As we rose to leave, she called me back into the room for another moment.

“Leo, before you go down there, I just want to make sure you're ready for this.”

“Of course I'm ready,” I answered. “Why would you—”

“Please. I know what's up, Leo. I know what's up with my lawyers. Hey Leo? Look at me,” said Martha, furiously snapping her fingers at my quiet head as I leafed through the dossier, avoiding her present avenue. “You got this.”

“No, I—thank you,” I muttered, tilting up.

Martha was a glorious person, all energy and class and elfin, silvery brilliance. She cared about us as lawyers, yes, but more fiercely as people; so profound was her care, in fact, that she frequently took it upon herself to meddle in our personal affairs. This was done with heroic intent, always, but nevertheless this was done. And on this day, this was being done hard.

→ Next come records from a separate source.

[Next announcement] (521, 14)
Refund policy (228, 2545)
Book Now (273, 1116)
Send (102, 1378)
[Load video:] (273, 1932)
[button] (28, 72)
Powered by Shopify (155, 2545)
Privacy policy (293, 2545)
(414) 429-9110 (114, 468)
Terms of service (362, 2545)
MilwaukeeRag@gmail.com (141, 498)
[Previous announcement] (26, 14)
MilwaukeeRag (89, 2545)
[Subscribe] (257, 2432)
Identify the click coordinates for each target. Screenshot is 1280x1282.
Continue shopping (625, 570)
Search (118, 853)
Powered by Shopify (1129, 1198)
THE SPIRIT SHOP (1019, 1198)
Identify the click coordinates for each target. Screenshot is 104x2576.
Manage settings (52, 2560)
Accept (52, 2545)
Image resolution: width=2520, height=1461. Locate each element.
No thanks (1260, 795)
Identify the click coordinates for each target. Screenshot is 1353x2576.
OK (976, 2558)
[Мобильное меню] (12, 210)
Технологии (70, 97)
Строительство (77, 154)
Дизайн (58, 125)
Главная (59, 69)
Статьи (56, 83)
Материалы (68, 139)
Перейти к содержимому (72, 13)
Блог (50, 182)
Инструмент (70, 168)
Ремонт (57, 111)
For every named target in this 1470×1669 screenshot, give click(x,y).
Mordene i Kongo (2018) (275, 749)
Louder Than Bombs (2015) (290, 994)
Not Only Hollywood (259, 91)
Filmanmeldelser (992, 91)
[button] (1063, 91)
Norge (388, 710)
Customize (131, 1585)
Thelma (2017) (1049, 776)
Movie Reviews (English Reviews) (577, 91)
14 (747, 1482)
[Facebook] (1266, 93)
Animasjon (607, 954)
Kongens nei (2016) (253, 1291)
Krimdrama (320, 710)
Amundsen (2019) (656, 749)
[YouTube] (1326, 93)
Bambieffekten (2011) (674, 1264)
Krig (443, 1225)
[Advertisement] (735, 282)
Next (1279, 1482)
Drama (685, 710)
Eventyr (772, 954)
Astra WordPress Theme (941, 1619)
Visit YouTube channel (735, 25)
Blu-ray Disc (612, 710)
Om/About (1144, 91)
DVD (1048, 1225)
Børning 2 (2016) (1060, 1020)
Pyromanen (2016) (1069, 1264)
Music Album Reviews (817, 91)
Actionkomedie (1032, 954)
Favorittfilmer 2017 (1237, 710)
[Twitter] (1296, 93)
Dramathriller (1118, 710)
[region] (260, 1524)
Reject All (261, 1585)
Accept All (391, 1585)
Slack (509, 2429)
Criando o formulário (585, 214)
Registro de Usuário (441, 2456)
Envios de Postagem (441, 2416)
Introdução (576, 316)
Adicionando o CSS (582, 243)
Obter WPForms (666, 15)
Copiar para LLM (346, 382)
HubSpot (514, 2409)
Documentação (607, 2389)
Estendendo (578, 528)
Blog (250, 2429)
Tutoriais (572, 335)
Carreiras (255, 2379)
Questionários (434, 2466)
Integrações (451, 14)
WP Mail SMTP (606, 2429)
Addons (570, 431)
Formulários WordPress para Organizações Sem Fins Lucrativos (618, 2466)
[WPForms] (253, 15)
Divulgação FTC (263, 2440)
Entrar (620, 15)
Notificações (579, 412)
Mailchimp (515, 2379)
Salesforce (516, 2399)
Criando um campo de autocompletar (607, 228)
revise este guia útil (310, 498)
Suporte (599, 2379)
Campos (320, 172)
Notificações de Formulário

“Leo, you know exactly what to do. Rachel knows exactly what to do. You're gonna go to Jackson, Georgia, and you're gonna see Tiegs and you're gonna talk to him. You're gonna take the weekend—you have any plans this weekend?”

“I do not.”

“That's what I like to hear! You're gonna take the weekend and you're gonna learn absolutely everything there is to know about this guy. Okay? You're gonna immerse yourself in his life and in his case history. Got it? I want you to know every motion raised at trial and on appeal. Okay? Every objection in the record. And—Leo, are you listening?”

“Of course. Yes.”

“Leo, it occurs to me that a really effective way to do all of this would be to ask Rachel out to dinner.”